Comparing our output
After splitting the text, we run both models and compare the results
Both MLP and BERT models are able to successfully identify
【貴重映像】as noise with high probability. For the second noise
加賀幸雄（旅行ライター）, they both generate a small noise score but it is not enough to identify it as noise with high confidence.
ChatGPT has an interesting feature: it can recover an article from memory when presented with a title or partial text. In the following example, the model identifies the exact title of the article, even though it was not provided as an input.
The article is dated March 10, 2023. At the time of the experiment, chatGPT had been updated as of March 23, 2023, so it was most likely able to read the article as part of its training corpus. While it successfully generated a noise-free extractive output, it did so by examining the article in its memory, rather than by looking at the input prompt.

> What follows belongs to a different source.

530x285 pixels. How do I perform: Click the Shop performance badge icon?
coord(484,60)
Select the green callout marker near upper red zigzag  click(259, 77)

In practical settings, we are likely to be dealing with documents that are more recent than the latest chatGPT version, so this memorisation feature may not be useful. However, for older articles, it can help generate a more accurate response.

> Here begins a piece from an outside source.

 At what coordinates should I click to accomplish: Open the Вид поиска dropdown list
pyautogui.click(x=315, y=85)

Additionally, the output is truncated midway, as in the previous example. This is again due to the output token limit.
We can now compare the capabilities of both model types:
ChatGPT has strong noise removal abilities when used in the abstractive setting, but the original article is lost. Due to the token limit, generating extractive output is difficult and abstractive output is usually limited to a short summary.
Our model is extractive, which means it always preserves the original text. The length of the document has no effect on the output, making it more useful for longer documents.
The ChatGPT model, in generative mode, can remove noise even without the presence of explicit delimiters.
Since our model is based on sentence classification, it relies on accurate segmentation of noise boundaries as a preliminary step. When obvious boundary markers exist, this is an easy task. However, it becomes difficult when there are no such characters between the noise and article text.
Speed and Cost:
ChatGPT is a large model, with approximately 175 billion parameters. As a result, it requires more time to process and more expensive hardware. Due to being a generative model, it takes an even longer time to generate longer outputs, even in the extractive setting.
On the other hand, our BERT model has approximately 0.1 billion parameters. This means that it can run even on a personal computer. Furthermore, since it operates at the sentence level, it is very efficient for longer documents.
ChatGPT requires prompt tuning to generate appropriate responses in the correct language. Even then, it may generate different types of responses for the same input. It can switch between languages and also generate extractive or abstractive responses on its own, and may even refer to articles directly from its memory at times. This randomness can be reduced by setting the “Temperature” parameter, but it may still reduce reliability for production settings.
Our model will reliably return the same extraction result for the same input in an extractive setting, regardless of how many times it’s used.
Conclusion and Future Work
ChatGPT is a powerful tool for noise reduction in short input articles where preserving the original text is not necessary.
Our model is better suited for situations where a large number of documents with varying lengths need to be processed reliably.
I can be argued that text alone is insufficient for making accurate judgements in web scraping applications. Ideally, a multi-modal approach that leverages both visual and textual information simultaneously can deliver the best results. However, this is a topic for future work.